“Ainda há um longo caminho pela frente.” A frase da advogada Lívia Gomes Nery resumiu o sentimento da família após a condenação de Alex Roberto de Queiroz Silva, executor confesso do assassinato do advogado Renato Gomes Nery. O réu foi sentenciado a 33 anos e 10 meses de prisão pelo Tribunal do Júri, em julgamento realizado nesta terça-feira (15), no Fórum de Cuiabá. Para Lívia, a decisão representa o início da responsabilização dos envolvidos no crime, mas a busca por justiça ainda está longe do fim. “Essa condenação mostra que a Justiça começou a responsabilizar os envolvidos pelo assassinato do meu pai.
Sabemos que este é apenas o primeiro julgamento e que ainda há outras pessoas que precisarão responder pelo crime. Hoje estamos julgando quem executou o homicídio, alguém que foi contratado para matar. Ainda há um longo caminho pela frente, mas essa decisão nos dá a esperança de que todos os responsáveis também serão levados à Justiça”, afirmou. Primeira testemunha a depor no julgamento, a filha do advogado se emocionou ao relembrar a trajetória do pai e os momentos vividos após o atentado. Ela contou que encontrou Renato Nery agonizando em frente ao escritório onde trabalhava, logo depois de ele ser baleado.
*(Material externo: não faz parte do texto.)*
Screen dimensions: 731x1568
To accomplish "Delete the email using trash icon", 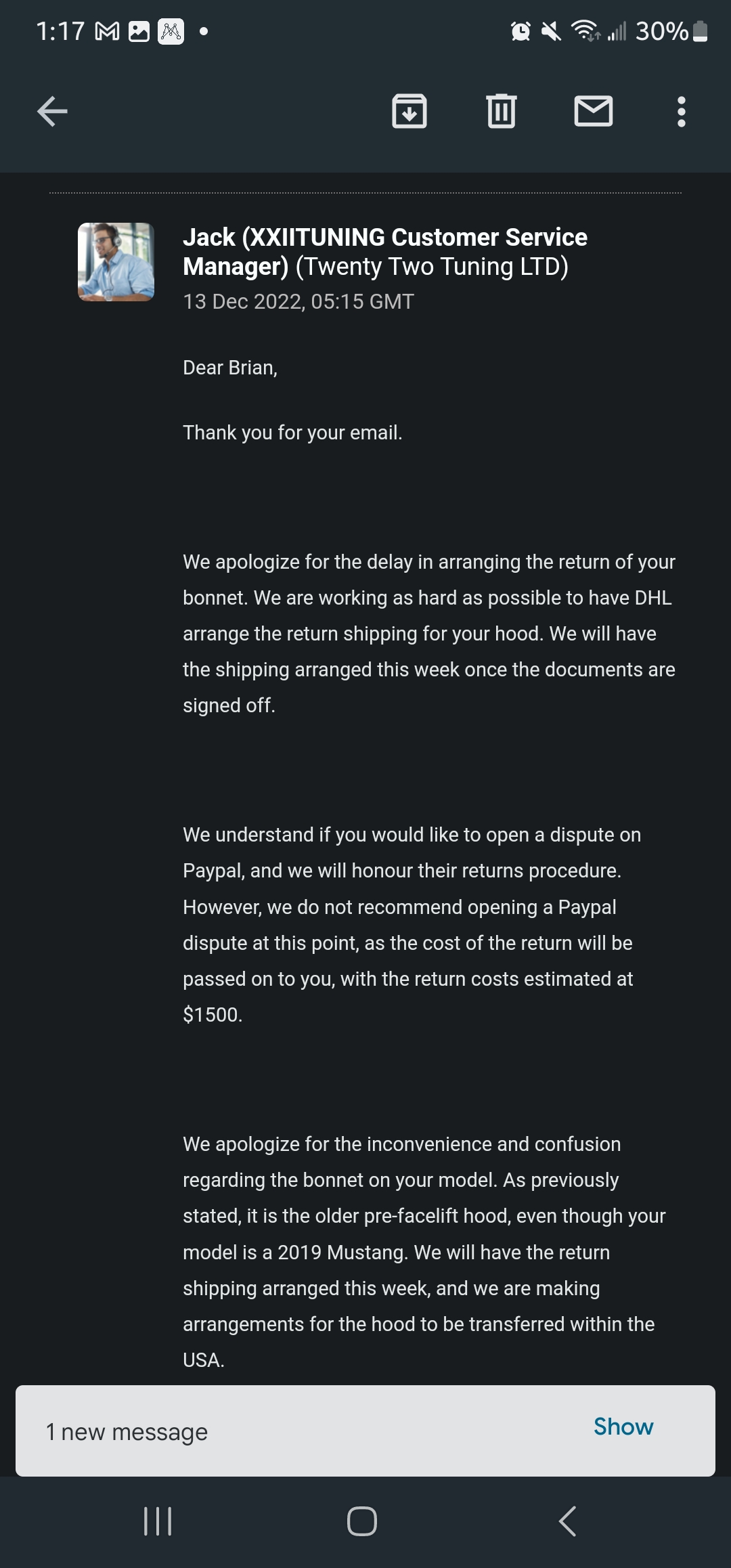I will click(502, 112).
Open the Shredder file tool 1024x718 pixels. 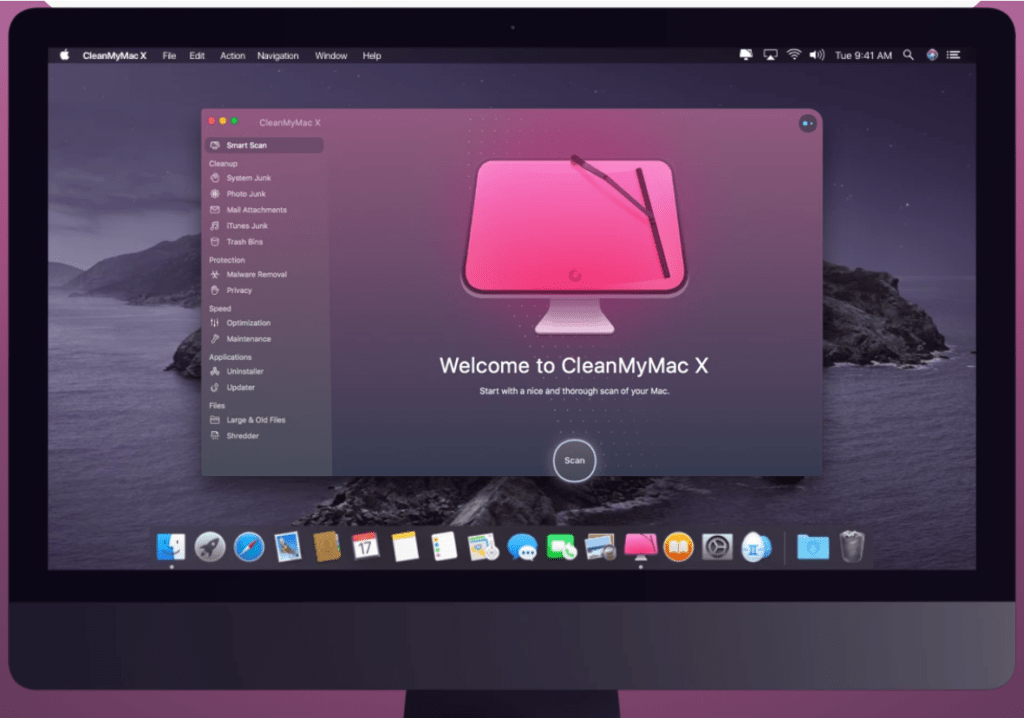(x=241, y=435)
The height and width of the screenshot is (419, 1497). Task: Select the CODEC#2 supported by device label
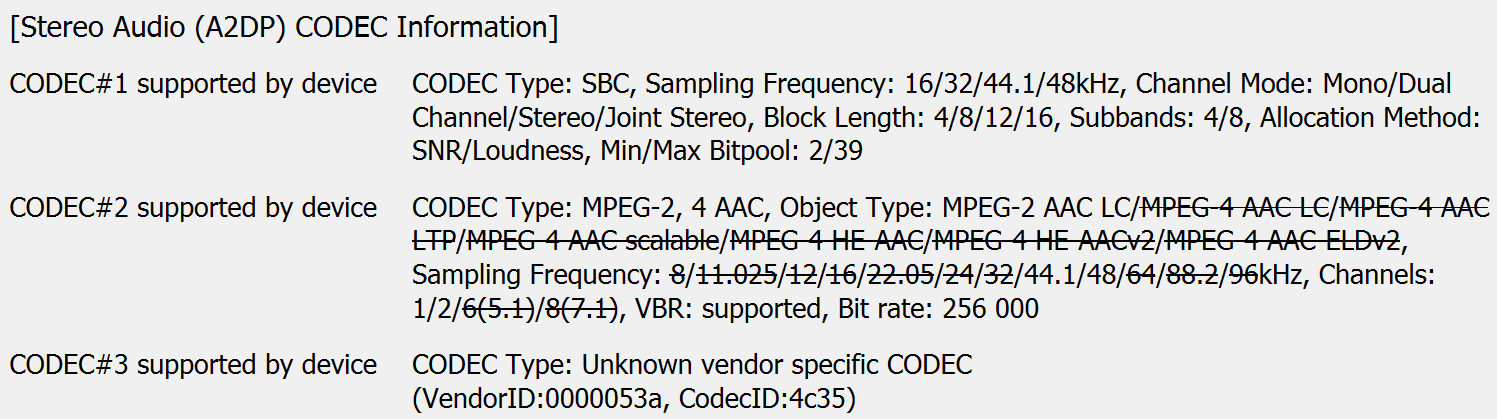193,209

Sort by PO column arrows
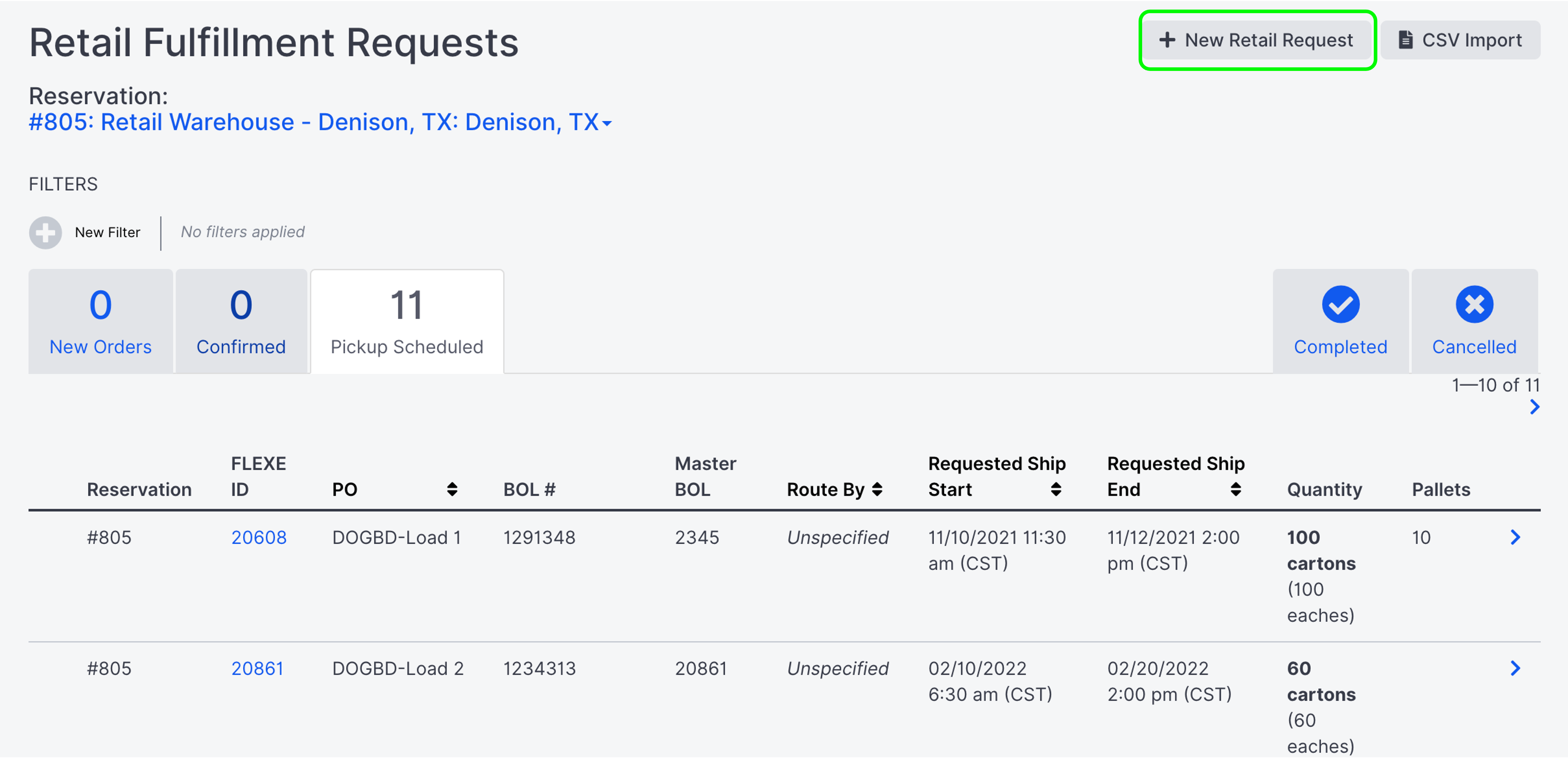452,489
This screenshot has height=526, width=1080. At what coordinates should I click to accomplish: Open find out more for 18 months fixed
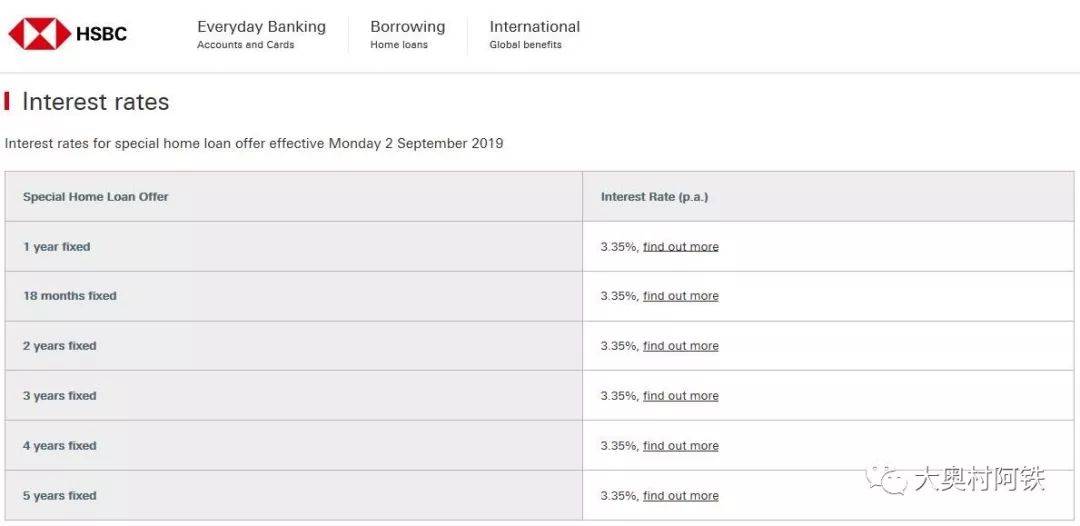681,296

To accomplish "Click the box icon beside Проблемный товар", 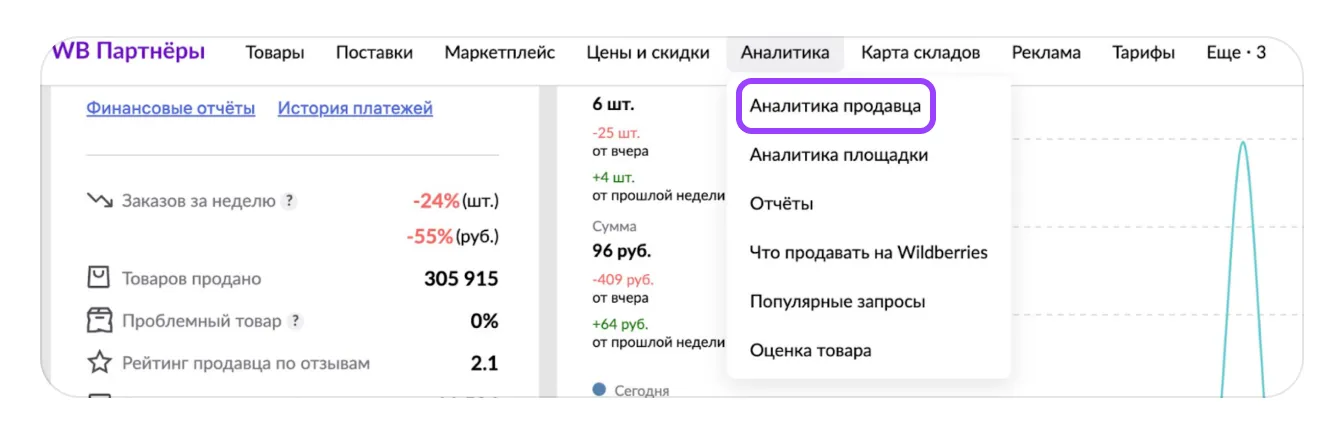I will (x=98, y=321).
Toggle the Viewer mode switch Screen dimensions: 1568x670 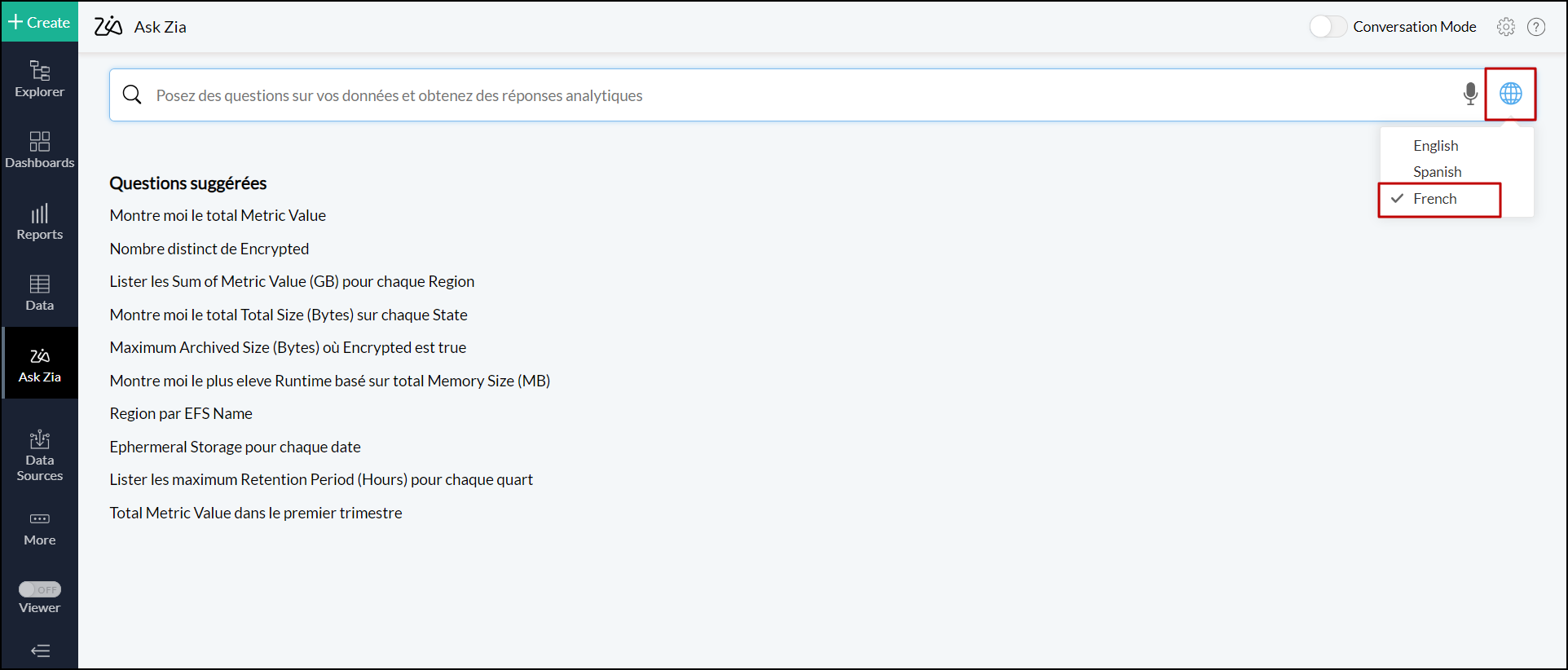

Ao falar sobre o acusado, Lívia disse não ter identificado qualquer demonstração de arrependimento ao longo do processo. “A gente não vê nenhum sinal de peso na consciência pelo que foi feito com o meu pai”, declarou. Também prestou depoimento o delegado Bruno Abreu, responsável pela investigação. Ele detalhou a dinâmica do crime e afirmou que Alex conhecia a região onde ocorreu o homicídio, escolhendo um ponto estratégico para agir, próximo a uma câmera de monitoramento que estava inoperante.